SET OF TASKS:
**a)** Can you reproduce the portion of the inside wire text that opens with "Cable VDN argued" and closes with "to the Commission.", swapping "Vidéotron/CQMI" for "Vidéotron and CQMI"?
**b)** Could you continue the inside wire text, picking up right after its final sentence?

Cable VDN further argued that there is no need for a written contract between the parties for the use of inside wire since the Commission has already created a process by which guidelines for the regime surrounding the use of third party inside wire will be established. Cable VDN submitted that Public Notice 2002-51 set out an ongoing process to establish an administrative framework for the use of inside wire. Cable VDN noted that this process will ultimately result in a Commission determination on the proper framework for the use of inside wire.

15.

In Cable VDN's view, once the Commission has established the framework for the use of inside wire, that framework will eliminate the need for a contract, and all disputes relating to the use of the inside wire should be resolved by the Commission. Cable VDN expressed concerns that, if the use of inside wire were governed by a contract, as proposed by Vidéotron, then in the event of a dispute there might be lengthy delays and periods during which no access would be given to new entrants. Cable VDN submitted that such a situation would be counter to the Commission's goal of ensuring fair and open competition.

16.

Cable VDN argued that, contrary to Vidéotron's assertions, it does intend to pay for its use of Vidéotron/CQMI owned inside wire in MUDs for the period subsequent to 10 October 2002. Cable VDN submitted that, in the event it did not pay for the use of the inside wire, Vidéotron/CQMI could complain to the Commission.

ExpressVu

17.

ExpressVu opposed Vidéotron's application for reconsideration and variance of Decision 2002-299. ExpressVu objected to Vidéotron's request that the fee of $0.52 per subscriber per month take effect only after 10 October 2002. ExpressVu stated that it had received invoices from CQMI that demanded payment at the $5.00 per month fee from 8 February 2002, the date of the sales transaction between Vidéotron and CQMI, to 10 October 2002, and at the $0.52 fee thereafter. ExpressVu submitted that the Commission's finding that the $5.00 fee was contrary to sections 9 and 10 of the Regulations speaks from the date of the purported CQMI transactions, 8 February 2002, not from 9 October 2002, the date of Decision 2002-299.

18.

ExpressVu further argued that Vidéotron's proposal to prorate the fee for the first month to reflect the usage start date would create an unwanted and unnecessary administrative burden. ExpressVu submitted that a better approach, which it has adopted, is to pay the $0.52 fee for the entire month, based on the number of subscribers that are using third party inside wire on the last day of that month.

SUPPLIED INFORMATION:

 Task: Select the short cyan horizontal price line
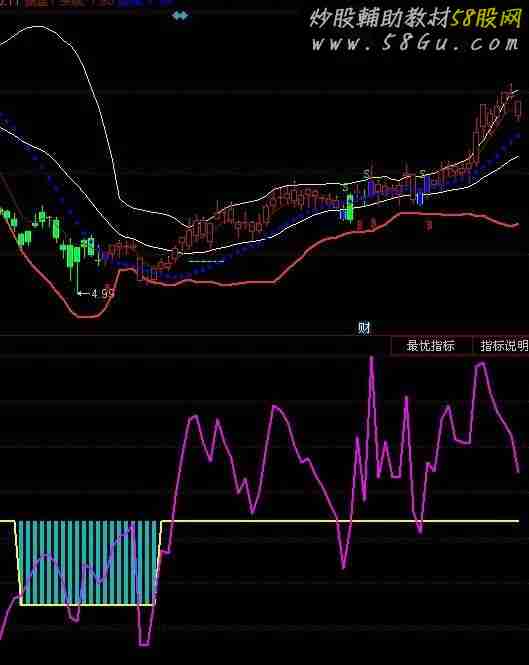point(206,262)
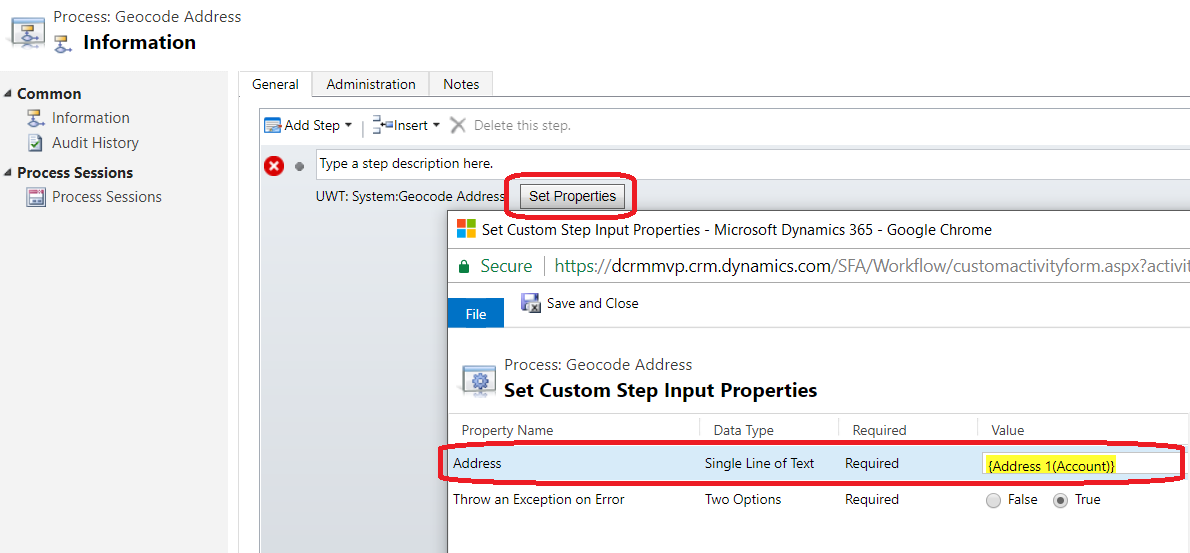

EXPECTED RESPONSES:
**a)**
Cable VDN argued that, contrary to Vidéotron's assertions, it does intend to pay for its use of Vidéotron and CQMI owned inside wire in MUDs for the period subsequent to 10 October 2002. Cable VDN submitted that, in the event it did not pay for the use of the inside wire, Vidéotron and CQMI could complain to the Commission.

**b)**
19.

ExpressVu stated that it accepted its obligation to pay for the use of Vidéotron's inside wire at the fee of $0.52. According to ExpressVu, a formal written contract for the use of inside wire, as requested by Vidéotron, is unnecessary since, in ExpressVu's view, there is an implied contract between the incumbent cable undertaking and a competitor to the extent that the incumbent provides access to the wire and the competitor pays the fee. ExpressVu submitted that this contract can be implied from the legal requirements of the Regulations and the Commission's decisions and orders.

20.

ExpressVu also noted the Cable Wire sub-working group of the CRTC Interconnection Steering Committee (CW-CISC) was currently developing a consensus report dealing with administrative and reporting procedures for the use of inside wire. ExpressVu noted that it was prepared to abide by the terms governing the procedures for the use of inside wire that are set out in this report.

21.

ExpressVu submitted that the terms and conditions of access to and use of inside wire are fundamental to whether the inside wire is offered at a just and reasonable fee and on a non-preferential or discriminatory basis. ExpressVu argued that it would be illogical, from a purposive regulatory perspective, to leave such important terms to be determined by a private contract, particularly where the parties to that contract have unequal bargaining power.

22.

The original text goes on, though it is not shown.